**Task details**
Retype the listing exactly, minus its pictures.

Start of Block

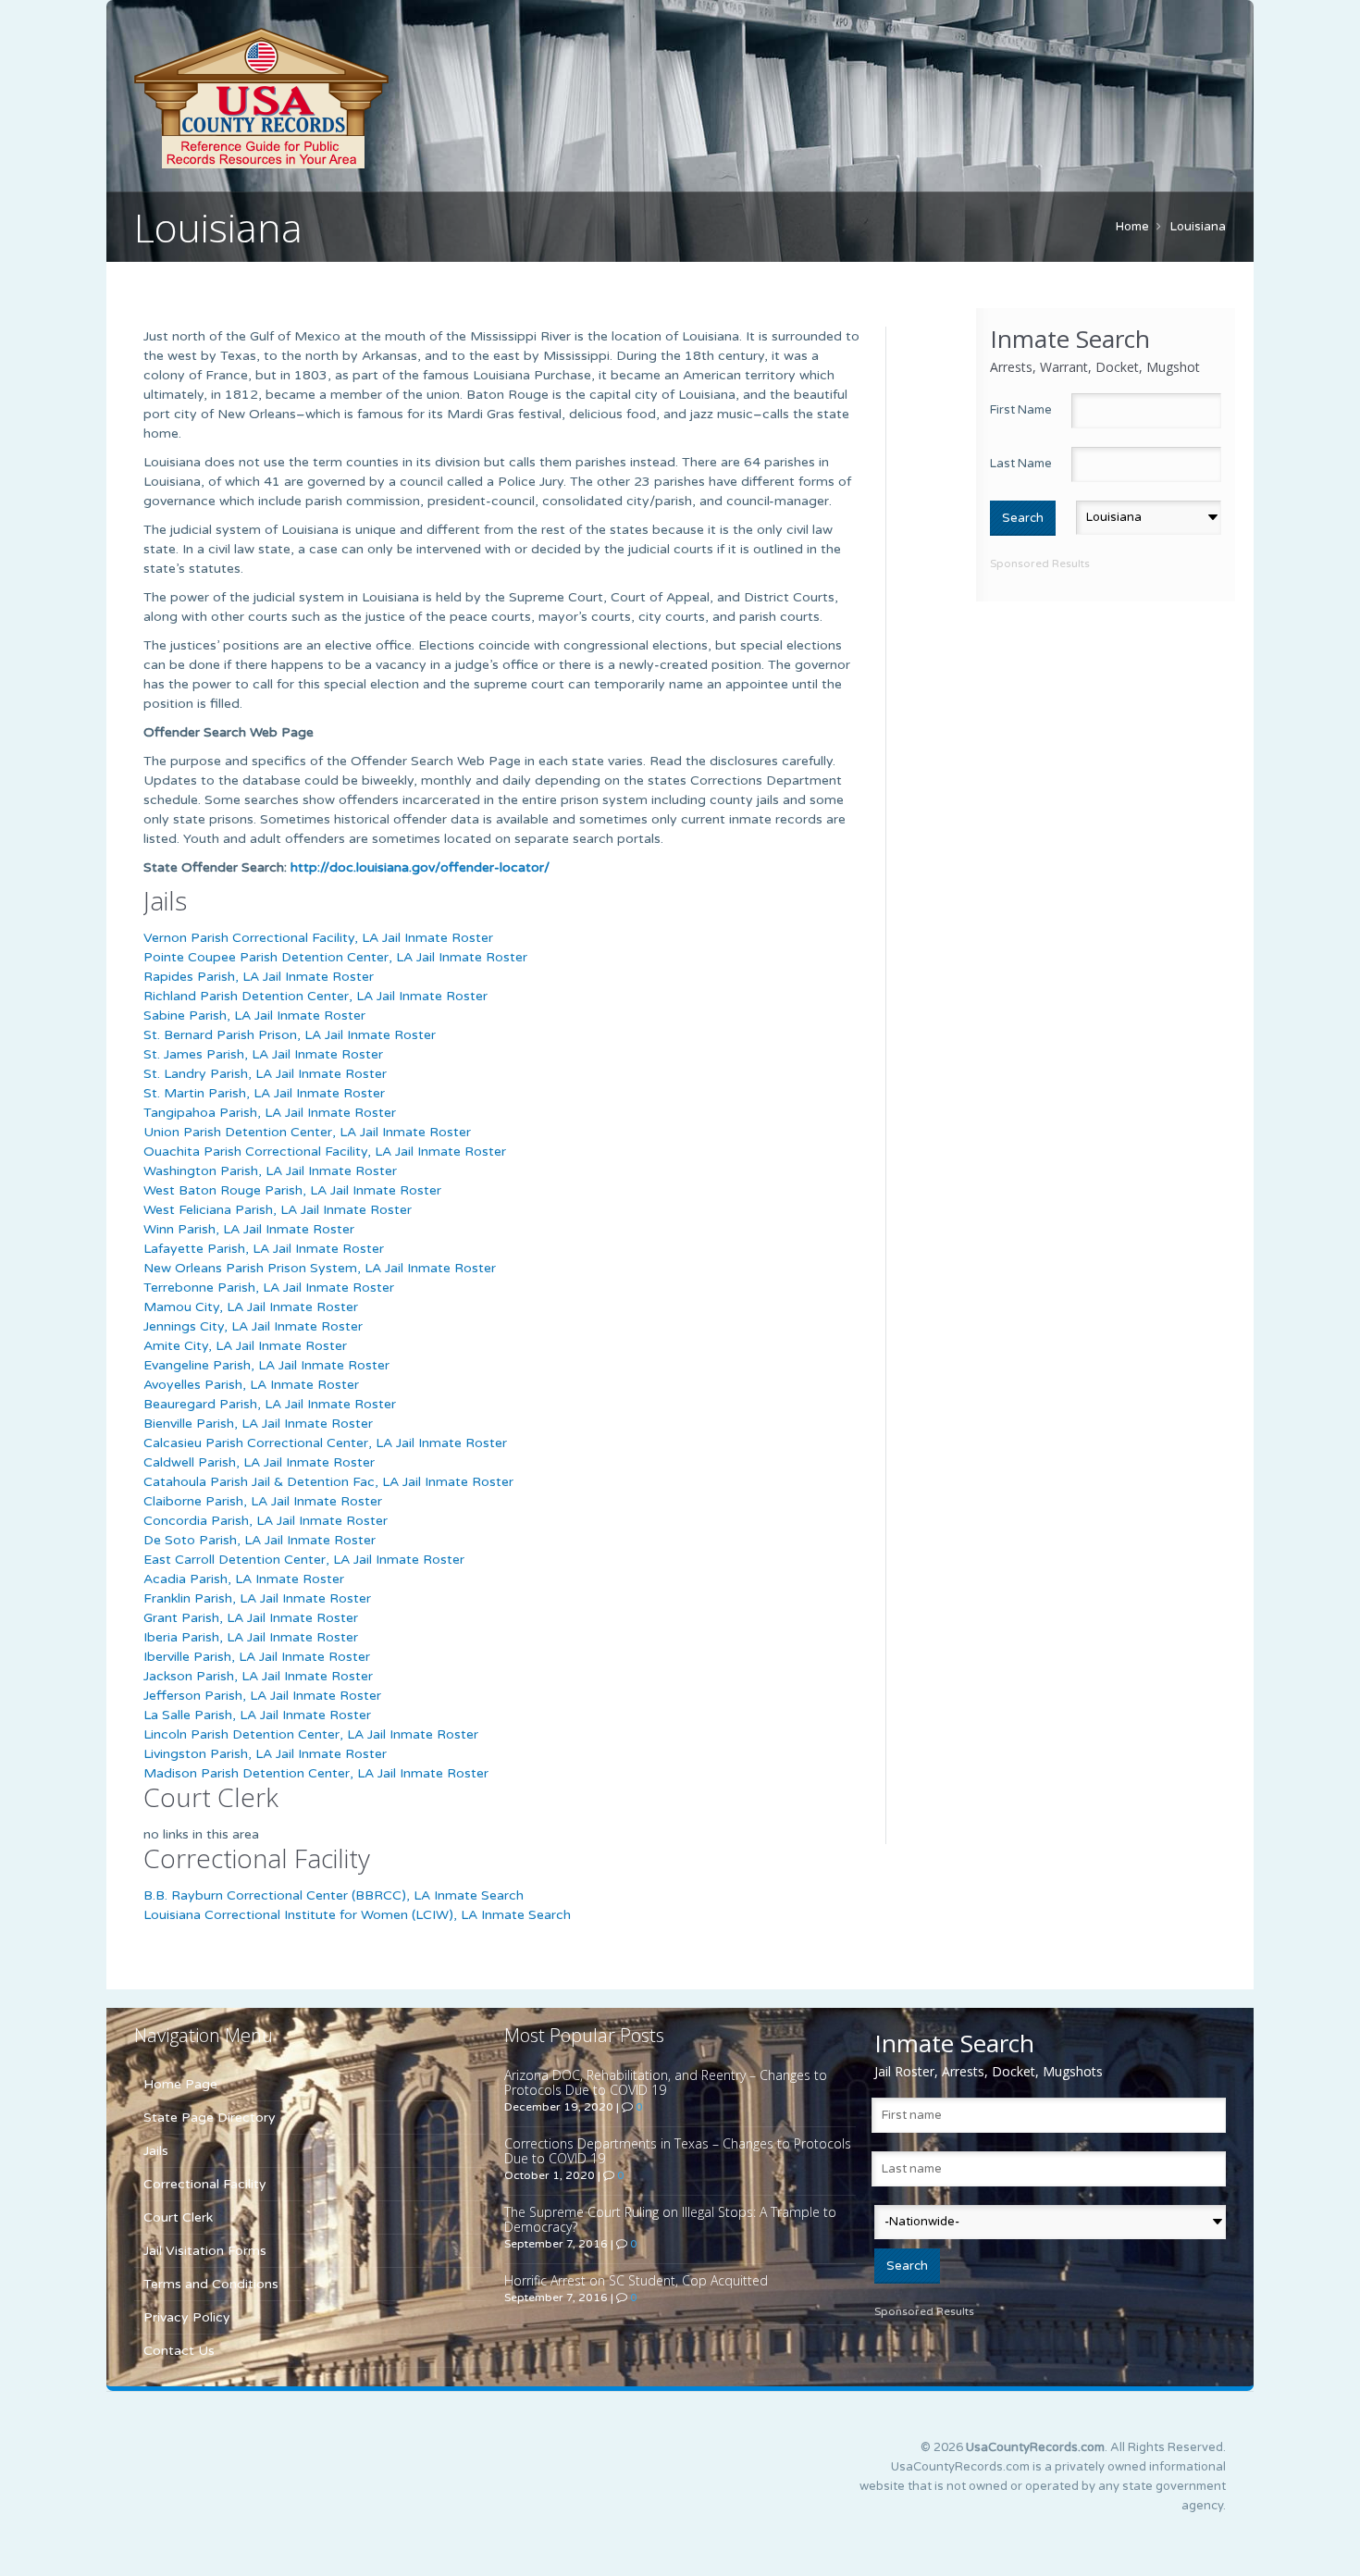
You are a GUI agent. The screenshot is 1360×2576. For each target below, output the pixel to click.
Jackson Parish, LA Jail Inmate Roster (258, 1676)
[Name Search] (347, 98)
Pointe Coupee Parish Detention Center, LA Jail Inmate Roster (335, 957)
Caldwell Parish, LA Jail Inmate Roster (259, 1462)
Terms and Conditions (210, 2284)
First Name (1021, 409)
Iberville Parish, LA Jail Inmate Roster (256, 1657)
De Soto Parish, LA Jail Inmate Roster (259, 1540)
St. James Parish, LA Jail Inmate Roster (263, 1054)
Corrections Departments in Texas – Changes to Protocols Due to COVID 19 (677, 2151)
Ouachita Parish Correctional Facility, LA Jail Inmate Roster (324, 1151)
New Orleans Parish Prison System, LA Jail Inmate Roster (319, 1268)
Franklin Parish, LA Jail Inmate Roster (257, 1598)
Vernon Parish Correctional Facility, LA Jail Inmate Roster (318, 938)
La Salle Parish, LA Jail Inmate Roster (257, 1715)
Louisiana (1198, 226)
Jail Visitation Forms (204, 2251)
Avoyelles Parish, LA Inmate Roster (251, 1385)
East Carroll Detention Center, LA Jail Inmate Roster (303, 1559)
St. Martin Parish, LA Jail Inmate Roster (264, 1093)
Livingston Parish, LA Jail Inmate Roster (265, 1754)
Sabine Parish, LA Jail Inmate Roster (254, 1015)
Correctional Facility (204, 2184)
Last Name (1021, 463)
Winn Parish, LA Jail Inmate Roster (248, 1229)
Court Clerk (178, 2217)
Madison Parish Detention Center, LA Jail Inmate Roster (315, 1773)
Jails (155, 2151)
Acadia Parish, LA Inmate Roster (243, 1579)
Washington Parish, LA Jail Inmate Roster (270, 1171)
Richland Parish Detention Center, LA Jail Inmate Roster (315, 996)
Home (1132, 226)
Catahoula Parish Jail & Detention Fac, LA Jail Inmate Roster (328, 1482)
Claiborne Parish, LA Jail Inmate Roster (262, 1501)
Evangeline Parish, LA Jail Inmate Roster (266, 1365)
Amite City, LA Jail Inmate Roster (245, 1346)
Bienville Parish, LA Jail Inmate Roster (258, 1423)
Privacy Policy (186, 2317)
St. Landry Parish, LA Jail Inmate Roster (265, 1074)
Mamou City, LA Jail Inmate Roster (250, 1307)
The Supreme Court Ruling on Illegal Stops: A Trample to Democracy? (670, 2219)
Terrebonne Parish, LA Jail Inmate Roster (268, 1287)
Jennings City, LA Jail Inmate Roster (253, 1326)
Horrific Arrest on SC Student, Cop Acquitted (636, 2280)
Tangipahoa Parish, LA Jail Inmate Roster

End of Block

**Reply**
You are a GUI agent. The screenshot is 1360×2576. For each target below, output the pixel to click.
Jackson Parish, LA Jail Inmate Roster (258, 1676)
[Name Search] (347, 98)
Pointe Coupee Parish Detention Center, LA Jail Inmate Roster (335, 957)
Caldwell Parish, LA Jail Inmate Roster (259, 1462)
Terms and Conditions (210, 2284)
First Name (1021, 409)
Iberville Parish, LA Jail Inmate Roster (256, 1657)
De Soto Parish, LA Jail Inmate Roster (259, 1540)
St. James Parish, LA Jail Inmate Roster (263, 1054)
Corrections Departments in Texas – Changes to Protocols Due to COVID 19 (677, 2151)
Ouachita Parish Correctional Facility, LA Jail Inmate Roster (324, 1151)
New Orleans Parish Prison System, LA Jail Inmate Roster (319, 1268)
Franklin Parish, LA Jail Inmate Roster (257, 1598)
Vernon Parish Correctional Facility, LA Jail Inmate Roster (318, 938)
La Salle Parish, LA Jail Inmate Roster (257, 1715)
Louisiana (1198, 226)
Jail Visitation Forms (204, 2251)
Avoyelles Parish, LA Inmate Roster (251, 1385)
East Carroll Detention Center, LA Jail Inmate Roster (303, 1559)
St. Martin Parish, LA Jail Inmate Roster (264, 1093)
Livingston Parish, LA Jail Inmate Roster (265, 1754)
Sabine Parish, LA Jail Inmate Roster (254, 1015)
Correctional Facility (204, 2184)
Last Name (1021, 463)
Winn Parish, LA Jail Inmate Roster (248, 1229)
Court Clerk (178, 2217)
Madison Parish Detention Center, LA Jail Inmate Roster (315, 1773)
Jails (155, 2151)
Acadia Parish, LA Inmate Roster (243, 1579)
Washington Parish, LA Jail Inmate Roster (270, 1171)
Richland Parish Detention Center, LA Jail Inmate Roster (315, 996)
Home (1132, 226)
Catahoula Parish Jail & Detention Fac, LA Jail Inmate Roster (328, 1482)
Claiborne Parish, LA Jail Inmate Roster (262, 1501)
Evangeline Parish, LA Jail Inmate Roster (266, 1365)
Amite City, LA Jail Inmate Roster (245, 1346)
Bienville Parish, LA Jail Inmate Roster (258, 1423)
Privacy Policy (186, 2317)
St. Landry Parish, LA Jail Inmate Roster (265, 1074)
Mamou City, LA Jail Inmate Roster (250, 1307)
The Supreme Court Ruling on Illegal Stops: A Trample to Democracy? (670, 2219)
Terrebonne Parish, LA Jail Inmate Roster (268, 1287)
Jennings City, LA Jail Inmate Roster (253, 1326)
Horrific Arrest on SC Student, Cop Acquitted (636, 2280)
Tangipahoa Parish, LA Jail Inmate Roster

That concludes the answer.